--- Excerpted passage ---
==========

Dear all,

First off, congratulations to everybody on creating this tool, which is going to revolutionise uploading to WikiCommons.

Inevitably what follows is going to be largely a list of nit-picks (and I'm sorry if I haven't tried to find your project plans or bug-tracker first, in case some of the answers are already in the pipeline); but don't let any of the below take away from what is a great achievement.


So, what are some issues that struck me, when uploading the set now at

https://commons.wikimedia.org/wiki/Category:Images_released_by_British_Library_Images_Online

(cat name may move, but this is where it's at for the moment).


* Filenames -- already under discussion in a different thread, at least as regards character replacements.

I was a bit surprised to find the Artwork::title field automatically being built into the file name -- I hadn't expected this.

On the one hand, I can see that it's an important piece of WikiCommons culture to enforce: the name of the work comes first, because that is what people will first see. But in my case, I sometimes had some very long titles, so I wanted to be able to sometimes have a shortened version in the filename. As a result, to avoid this I found that I was having to move put the picture title into the first line of the description field -- not ideal. So you might want to consider adding an option to de-select this.

It would be nice for users to have a bit more information about how filenames will be created, but this will come.


* Staging area. -- I had had the impression that the initial 3 test uploads would be uploaded to a staging area, rather than the main live wiki. So I was a bit surprised when I found it was indeed the main live wiki they had been uploaded to.

Of course, this makes a lot of sense -- for example, seeing the effect of specialist templates etc. It's just about managing expectations -- and, perhaps, reassuring people that mistakes can be easily removed eg by tagging the wrongly named image with {{duplicate}}. (I ended up with the unexpected title duplication causing unwanted filenames, and then a ".jpg.jpg" set of uploads). I initially wasn't very comfortable with my mistakes happening on the live wiki for all to see, which made me feel quite stressed to start with; but then I relaxed, and started the full upload.


* Output. -- If outputting {{artwork}}, please include the standard fields in the standard order, even if some of them are empty. eg:

{{Artwork
|artist            =
|title             =
|description       =
|date              =
|medium            =
|dimensions        =
|institution       =
|location          =
|references        =
|object history    =
|credit line       =
|inscriptions      =
|notes             =
|accession number  =
|source            =
|permission        =
|other_versions    =
}}

& further fields have their standard places in the order; which pretty much corresponds to the sequence they are output in, *not* alphabetical order.

This is important, because WikiCommons is not a "write once" medium -- pages are there to be easily edited and updated, by humans.

It is useful to have all the basic fields in place, even if they are not populated, because it makes it so much easier to fill something in later -- for example, in my case, to move some of the 'description' back into the 'title'; or to add references; or transcriptions of inscriptions; or other versions, already on the Wiki.

==========

--- Problems to solve ---
a – List the headings of the issues marked with an asterisk in the forum post about uploading to WikiCommons.
b – Pick up the forum post about uploading to WikiCommons after its last sentence and write on from there.
The records do not figure in any of this work.

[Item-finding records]
==========

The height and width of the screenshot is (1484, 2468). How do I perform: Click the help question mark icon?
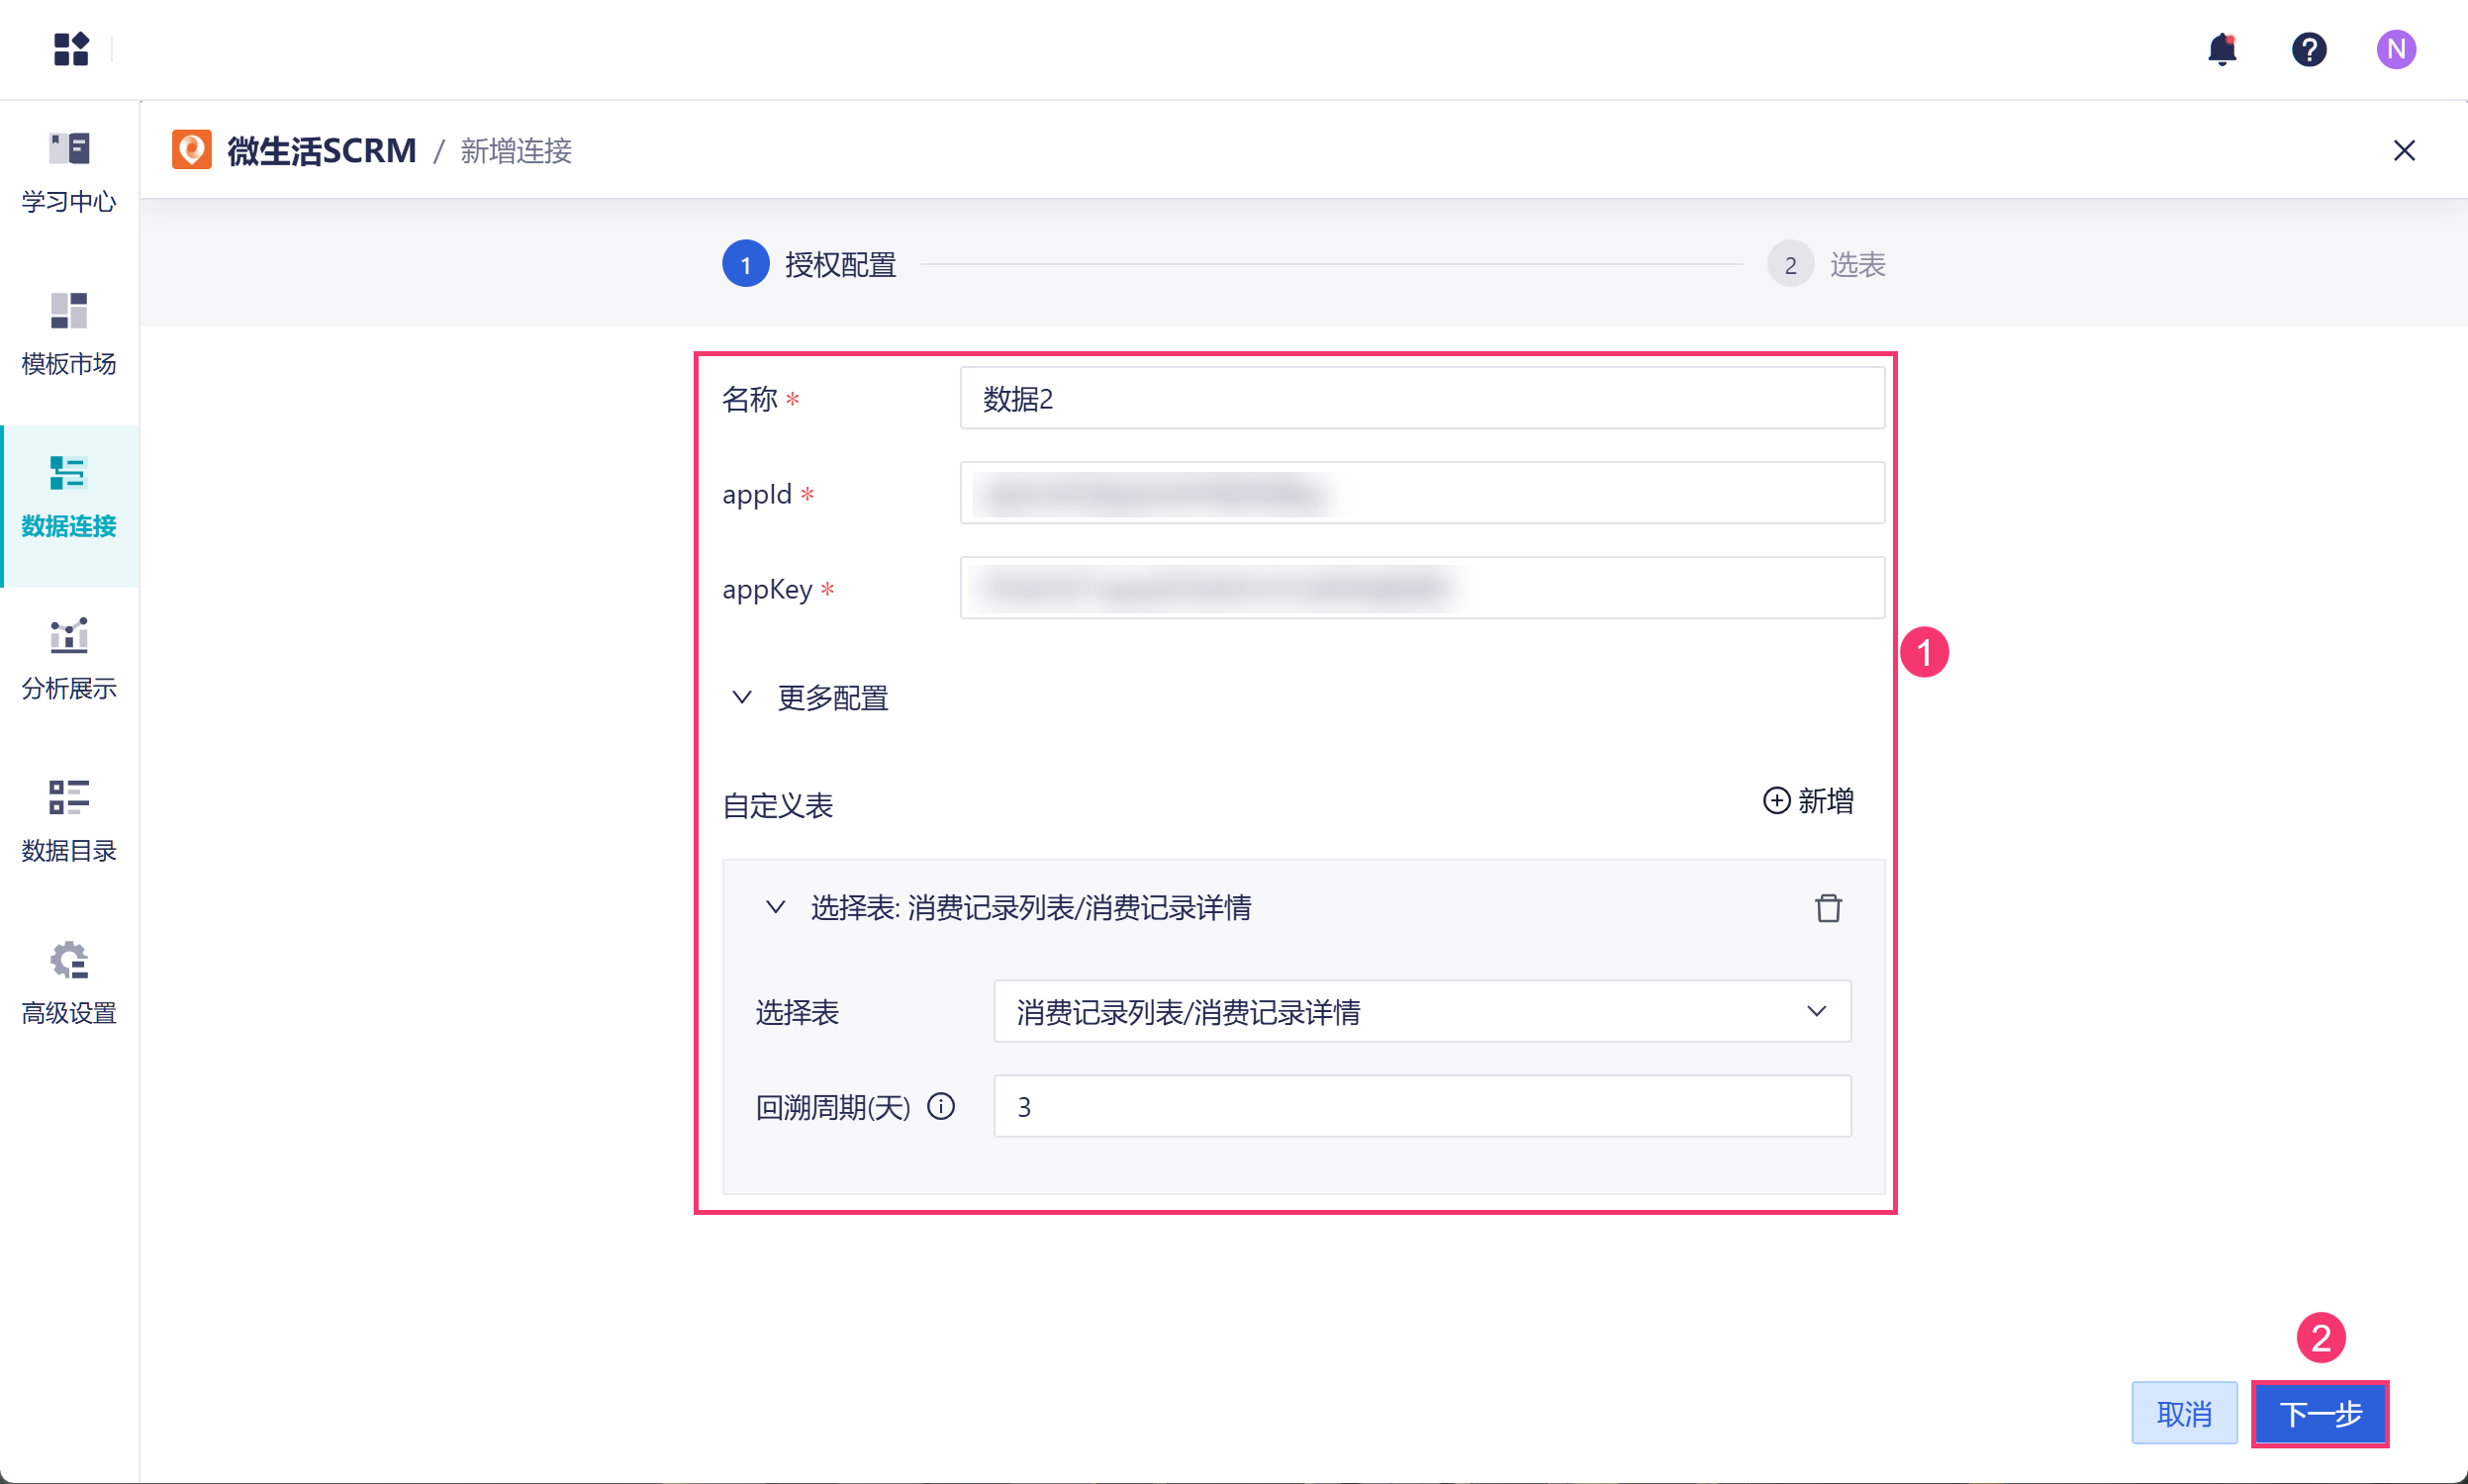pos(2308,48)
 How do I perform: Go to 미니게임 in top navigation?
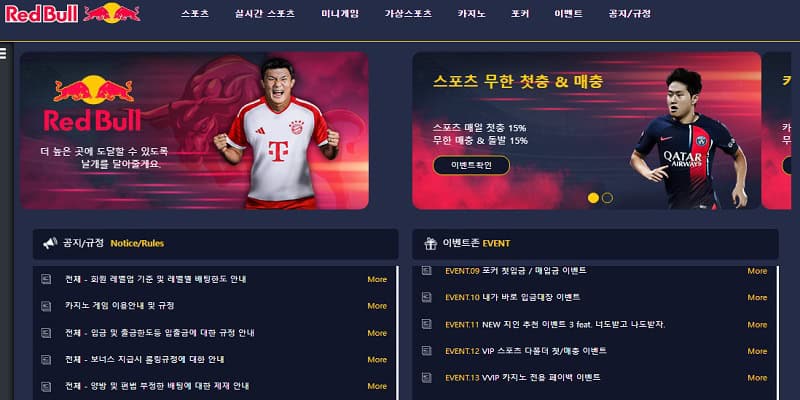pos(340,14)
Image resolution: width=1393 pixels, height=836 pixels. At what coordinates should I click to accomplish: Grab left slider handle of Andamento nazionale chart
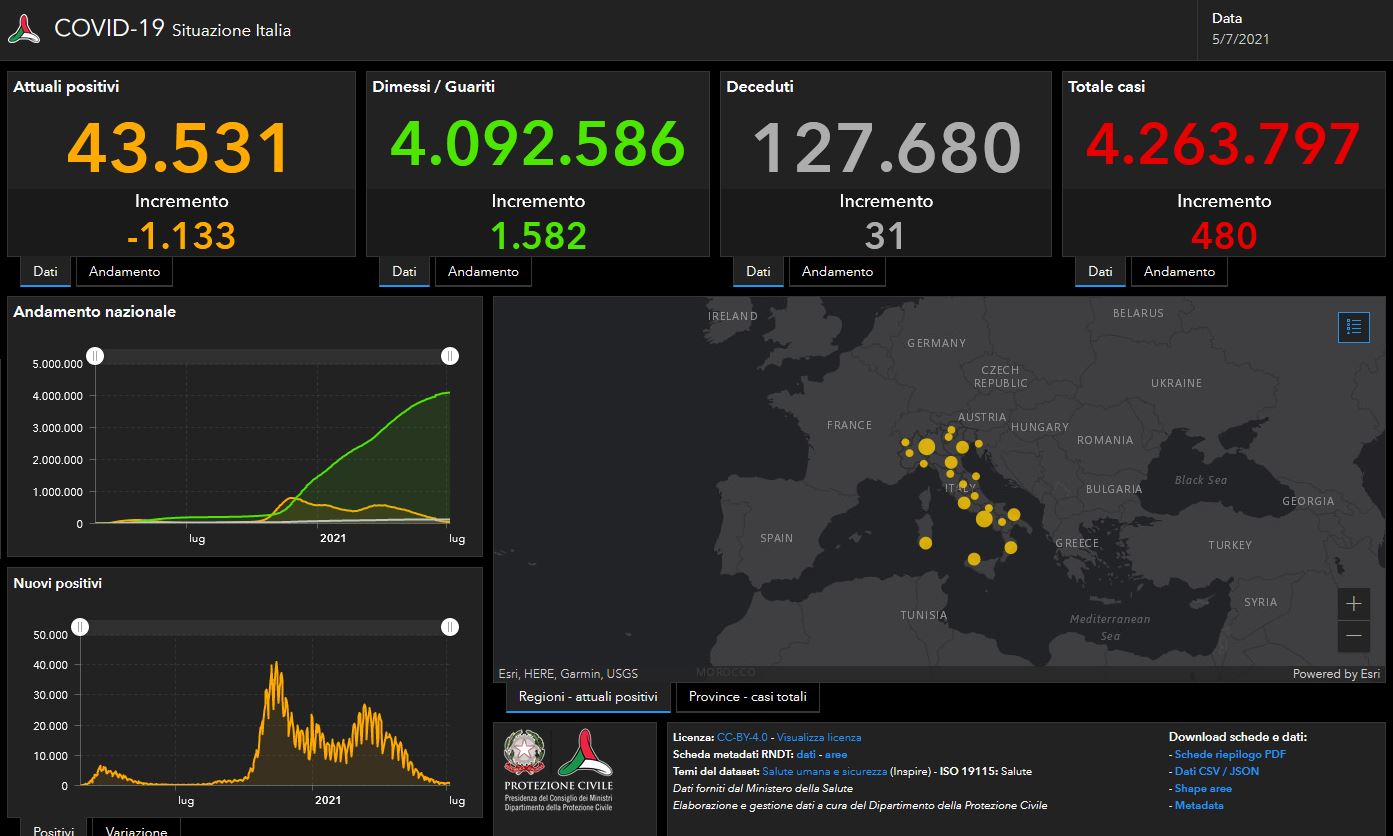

==========

--- Results in order ---
a – Filenames, Staging area, Output

b –
The empty fields also help to give the edit page order and structure when you look at it; otherwise it can get messy and harder to process, if the 'description' and 'source' fields are allowed to dominate, which can get quite long and free-form.

And please keep the fields in the standard order above, so that experienced editors know exactly where to expect to look for particular information, and where to edit it.


* GWtoolset fields.

The unexpected fields 'gwtoolset-title-identifier' and 'gwtoolset-url-to-the-media-file' are currently causing the template to throw warnings, which look unsightly.

If these are going to be placed in the artwork template, please edit that template, so that it doesn't throw warnings.

But is the artwork template actually the best place for these fields? They don't relate to a description of the artwork, rather a description of the upload process.

The standard place to describe the history of the upload process is in its own template, separate from the image description template -- compare for example the template left by the Flickr2Commons bot in the 'licensing' section of the page

https://commons.wikimedia.org/wiki/File:Furnival%27s_Inn,_Holborn_-_Shepherd,_1828.jpg

The advantage of this is that the 'artwork' template can be kept to a very specific function, without having its code cluttered up by other stuff. Think what the effect would be if every upload process wanted to add its fields to the artwork template -- maintenance, or even reading the code, would become a nightmare. Instead, much better to put this content in your own template, to mark the GWtoolset upload process, perhaps with an additional master parameter to turn visible output from the template off or on.


* Category section

This is one of the most important sections for hand-editing. Yes there are nice methods to add/remove categories now built right into the interface; but these still also get edited by hand, too. Readability is therefore important.

Therefore, can you add linefeed characters, so that each [[Category:...]] directive starts on a new line.

It's a small thing. But without it the output from last night's version is almost unreadable.


* Whitespace

I can see it's useful at the moment, in the present beta stage of the code, to add a debugging dump of the tool's run-state to the end of the page.

But please can you add several lines of whitespace before it.

Normally, the category section is very easy to find, being the last thing on the page. But without whitespace, it gets buried in a big heap of text. So, fine to keep the debugging information there, but please add a few lines of whitespace before it, to make it easier to find the categories section.


* Markup

I wasn't sure how to get markup onto the page. For example, the <br /> tag can be useful if one only wants a newline, not a new paragraph. (It is only double newlines that the Wiki software treats as breaks, single newlines get rendered as spaces; so a <br /> tag is needed if you want to specify a linebreak).

However it appeared that <br /> tags were being eaten by the XML parser.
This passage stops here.